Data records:
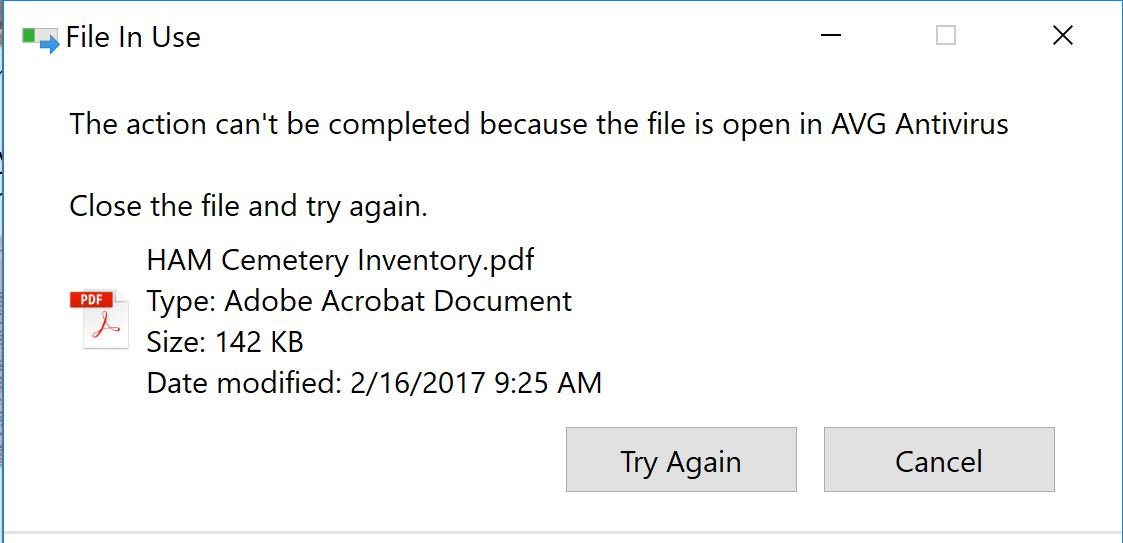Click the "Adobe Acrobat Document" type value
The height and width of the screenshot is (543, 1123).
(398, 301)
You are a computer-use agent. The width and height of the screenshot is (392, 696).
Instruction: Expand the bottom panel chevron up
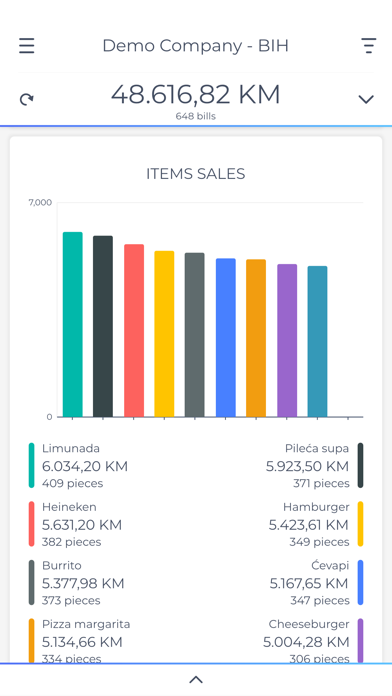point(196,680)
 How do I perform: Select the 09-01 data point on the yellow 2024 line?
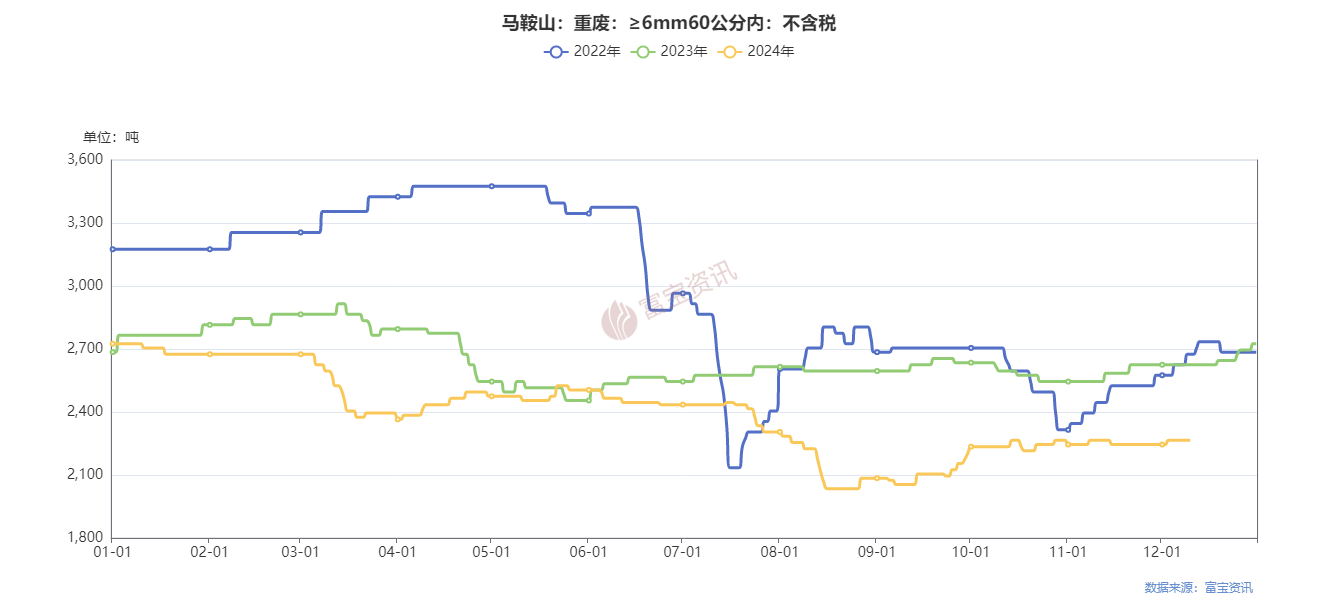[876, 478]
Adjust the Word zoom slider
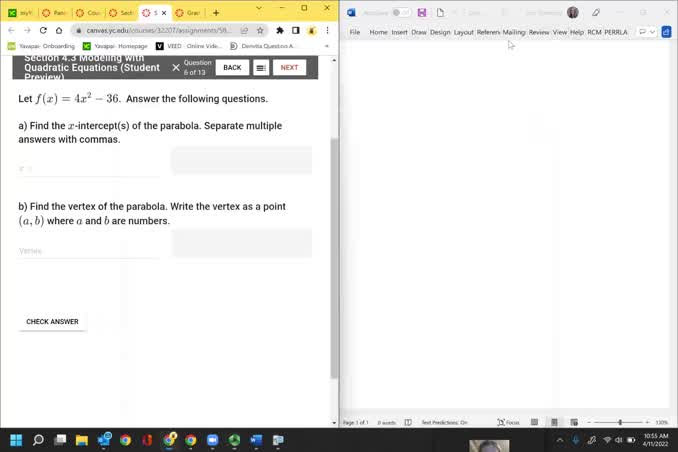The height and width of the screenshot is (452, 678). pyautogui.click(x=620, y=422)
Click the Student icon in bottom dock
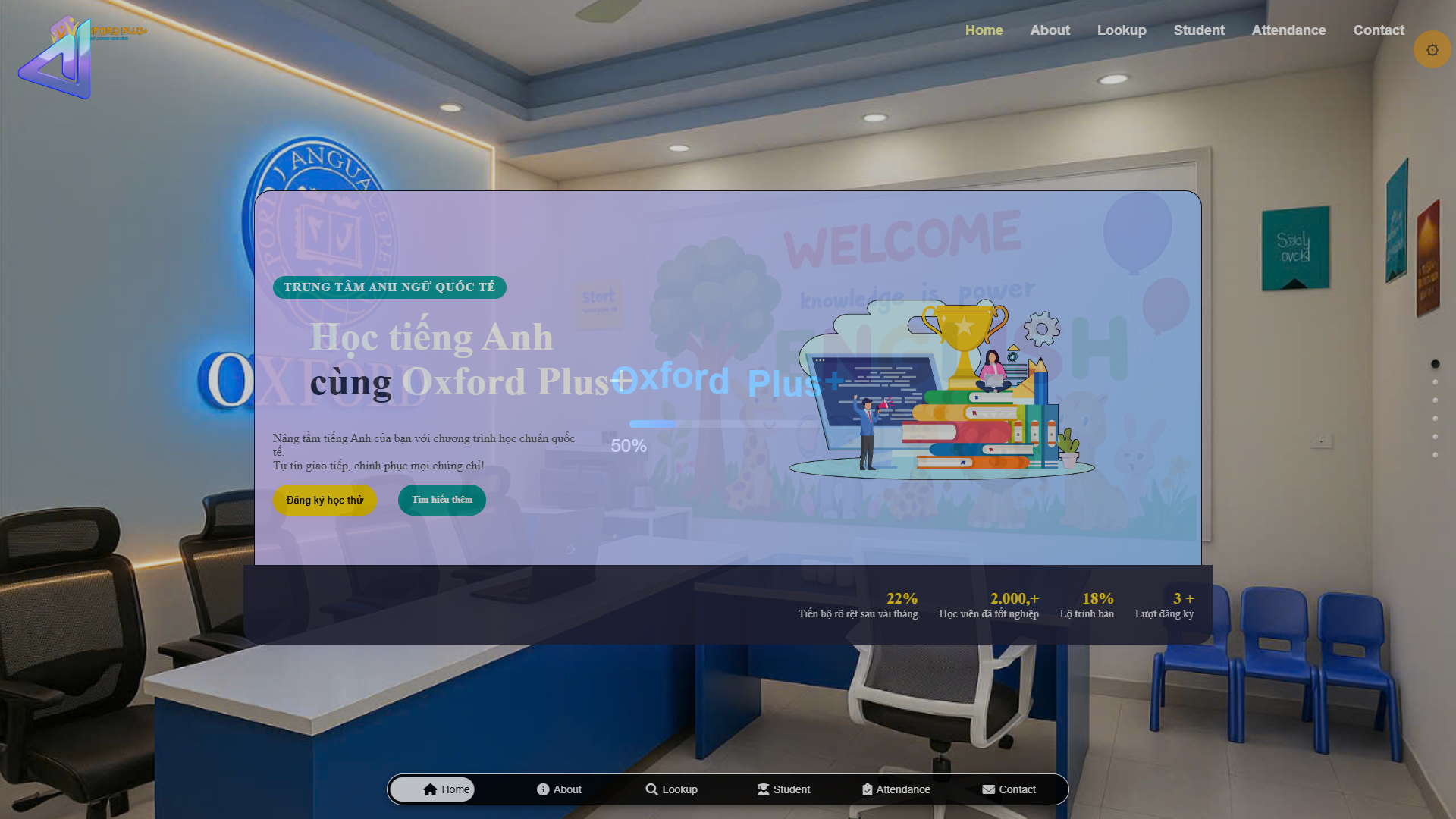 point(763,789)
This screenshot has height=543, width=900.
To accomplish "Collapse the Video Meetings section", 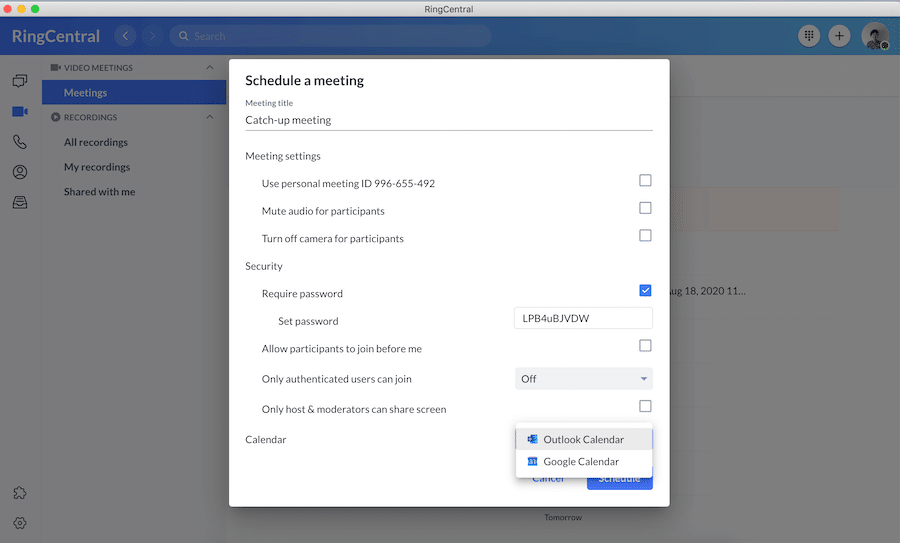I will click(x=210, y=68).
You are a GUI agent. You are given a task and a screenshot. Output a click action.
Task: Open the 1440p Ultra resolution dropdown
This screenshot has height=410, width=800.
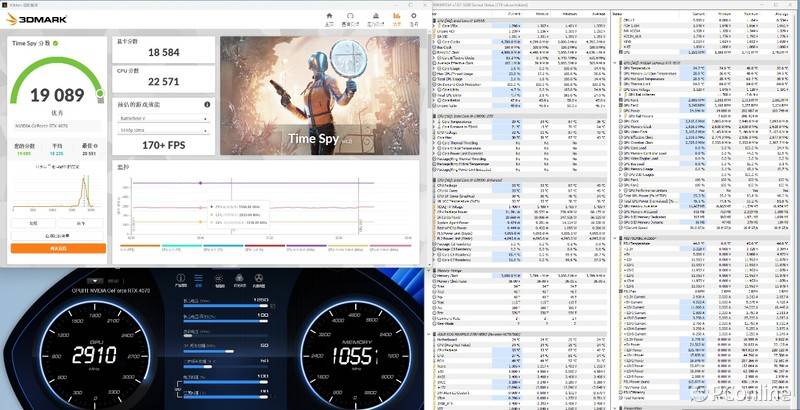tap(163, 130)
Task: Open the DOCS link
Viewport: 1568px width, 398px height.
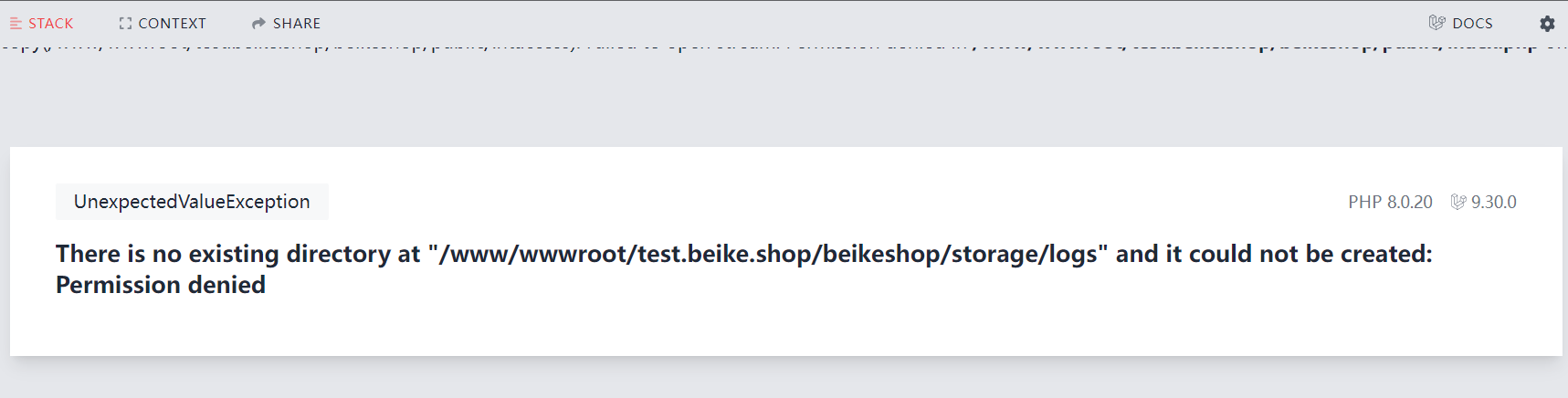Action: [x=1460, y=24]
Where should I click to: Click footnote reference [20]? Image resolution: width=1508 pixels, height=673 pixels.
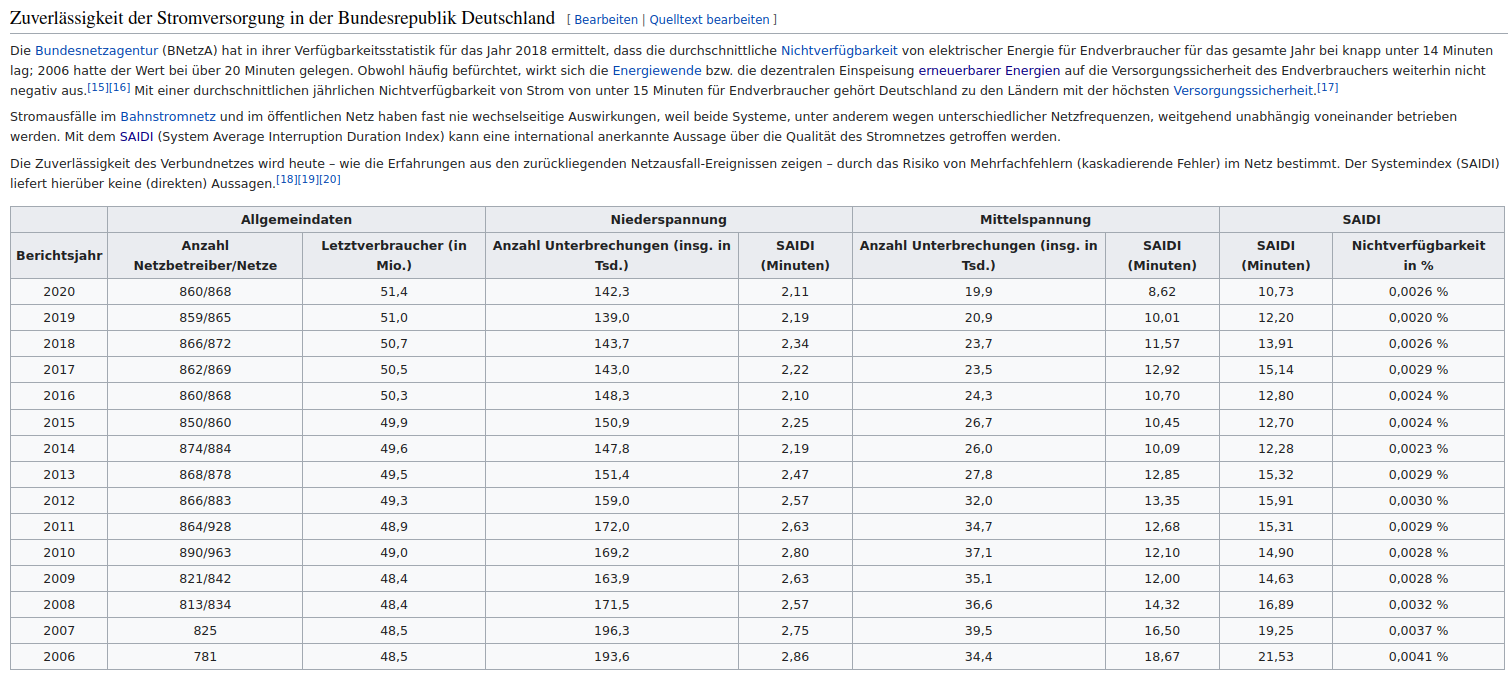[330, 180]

:: WORK INSTRUCTION ::
Every line above that contains the word "Open" should be reported.

:: YOUR SOLUTION ::
Task: Open the 1440p Ultra resolution dropdown
Task: Open the DOCS link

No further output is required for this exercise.